• What the task asks:
The answer must reproduce every record exactly, with all pictures omitted.
---- Excerpted records
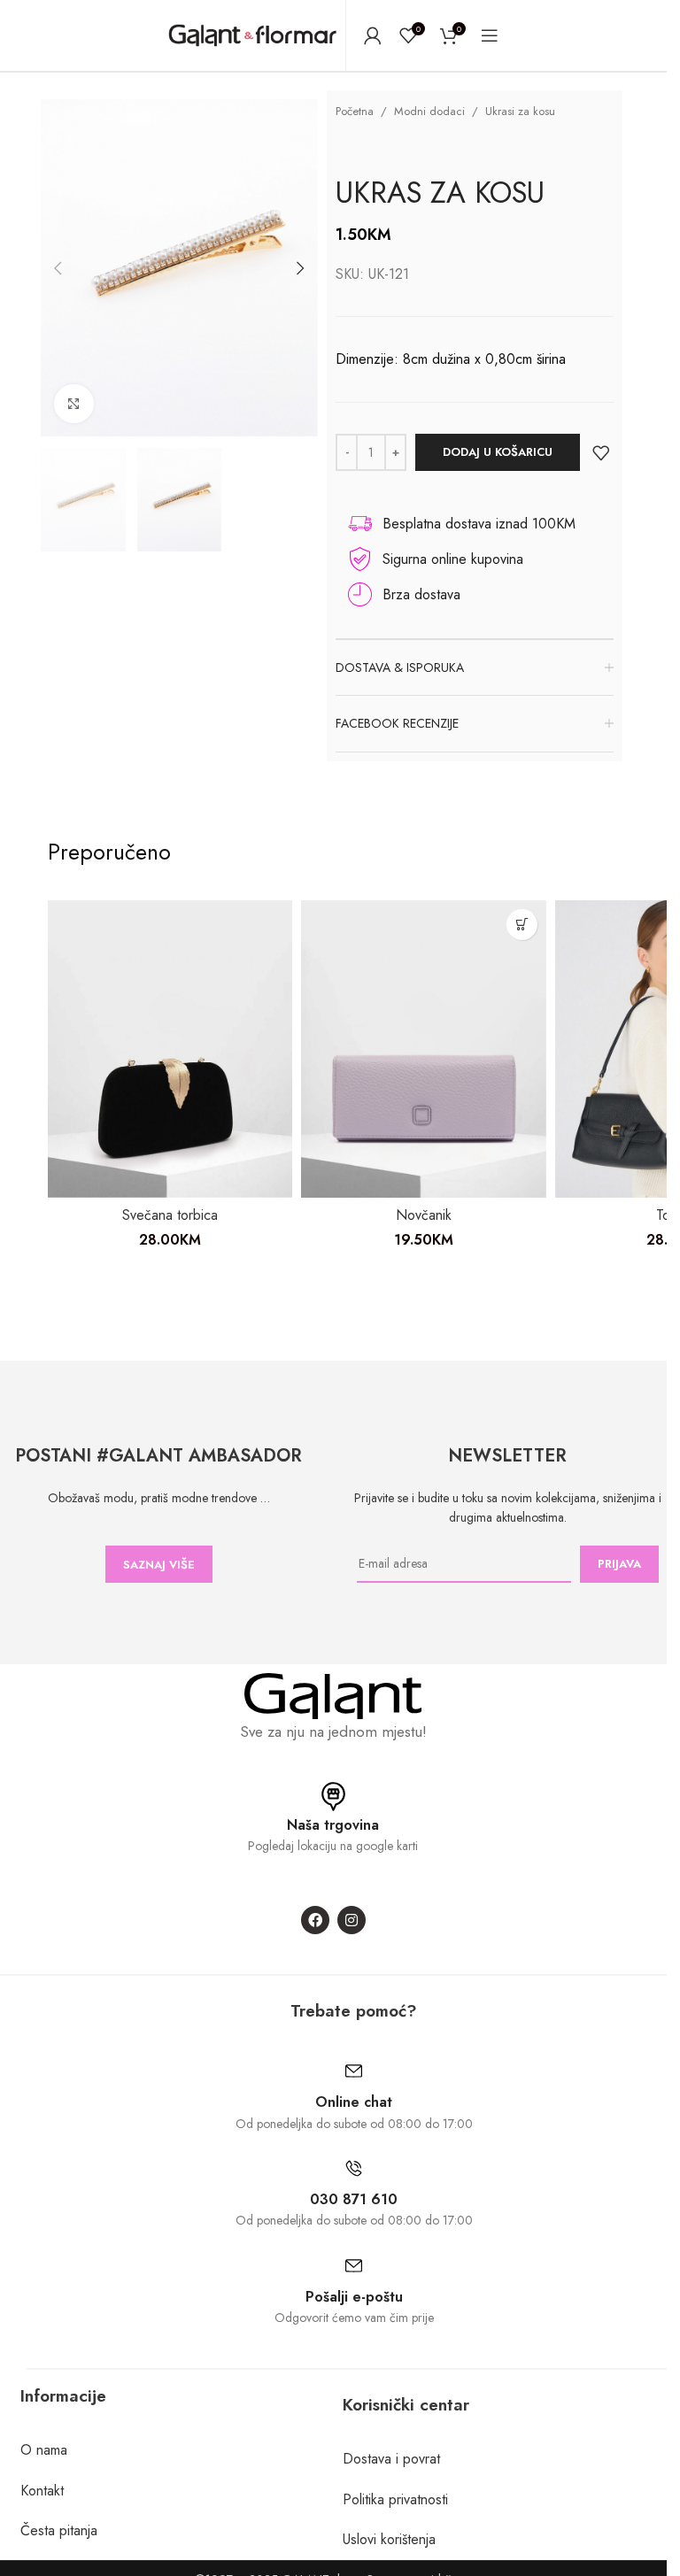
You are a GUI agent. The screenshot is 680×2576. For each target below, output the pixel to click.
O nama (43, 2450)
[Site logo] (252, 34)
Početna (355, 111)
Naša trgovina (333, 1825)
--------
• Exercise output:
You are a GUI agent. The screenshot is 680×2576. For each target below, output the pixel to click.
O nama (43, 2450)
[Site logo] (252, 34)
Početna (355, 111)
Naša trgovina (333, 1825)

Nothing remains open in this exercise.